• [Отрывок документа]:
——————
Существует давний спор относительно того, являются предварительные дефиниции «Этики» номинальными или же реальными, определениями слов или определениями вещей. “Номиналистическое” истолкование восходит еще к Предисловию, написанному Л. Мейером к изданию РРС. Здесь сказано, что дефиниции суть «объяснения знаков и имен» (а не объяснения реальных предметов, которые обозначаются этими именами). Номинальными считал предварительные дефиниции «Этики» и Гегель. Эта позиция подкрепляется, главным образом, внешними соображениями: тем, что Спиноза прочел и одобрил Предисловие Мейера, плюс напрашивающейся параллелью с исходными дефинициями геометров.

По сути единственный веский довод в пользу номиналистической интерпретации, который ее сторонники находят в текстах Спинозы, это присутствие во всех без исключения начальных дефинициях «Этики» слов intelligo, dico, nomino, voco (я разумею, говорю, именую, зову). На самом деле эти слова показывают только, что начальные дефиниции нельзя считать реальными и судить sub ratione veri. Означает ли это автоматически, что они номинальные? Такое заключение было бы слишком поспешным.
——————
• [Фрагмент источника]:
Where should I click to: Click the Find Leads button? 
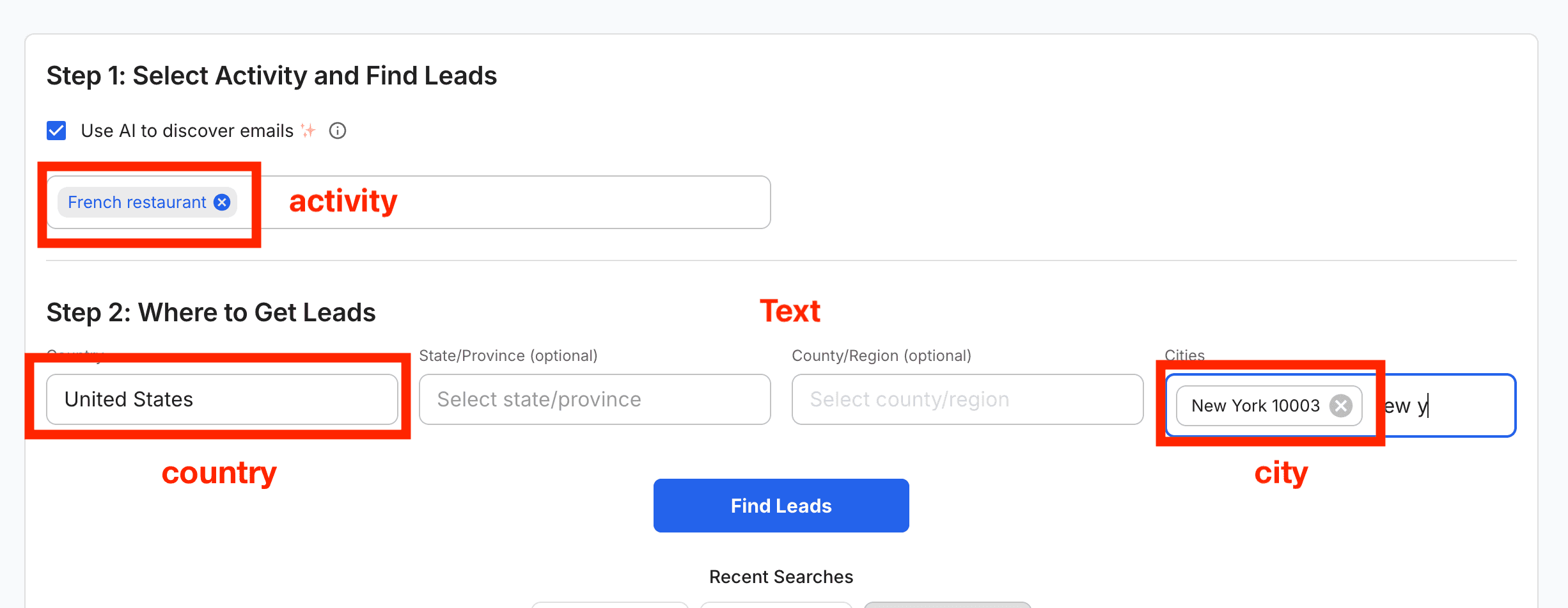(x=781, y=506)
——————
• [Задание]: Продолжите отрывок о предварительных дефинициях «Этики» Спинозы после его последнего предложения. Строки здесь никакой роли не играют.

• [Результат]:
Сам Спиноза, вне всякого сомнения, не считал свои дефиниции номинальными, как можно судить из его частых напоминаний о том, что дефиниция должна выражать природу, сущность, действующую причину вещи:

«Истинное определение какой-либо вещи не содержит и не выражает ничего, кроме природы определяемой вещи» [Ethprsch2]. «...Я соблюдаю только одно [правило]: чтобы эта идея, или определение, вещи выражало [ее] действующую причину» [Ep, 60].

Таким образом, можно считать твердо установленным, что Спиноза рассчитывал в этих дефинициях объяснить причины вещей, а не только значение тех или иных слов (значение слов, разумеется, выясняется во всякой дефиниции – в этом отношении дефиниции Спинозы ничем не отличаются от всех прочих).

Меж тем, несмотря на прямые указания Спинозы, некоторые историки философии по-прежнему продолжают считать предварительные дефиниции «Этики» номинальными. Так, Delahunty полагает, что

«дефиниции, возглавляющие «Этику», должны быть бессодержательными, как в математическом трактате; и что они могут гарантировать выполнение только одного требования – чтобы слова понимались в определенном значении» 24.

Требование справедливое, однако никак не достаточное. Есть, как мы видели, еще одно, содержательное правило определения – объяснять сущность, действующую причину вещи. Хорошая дефиниция позволяет мысленно или же реально построить вещь и вывести ее свойства.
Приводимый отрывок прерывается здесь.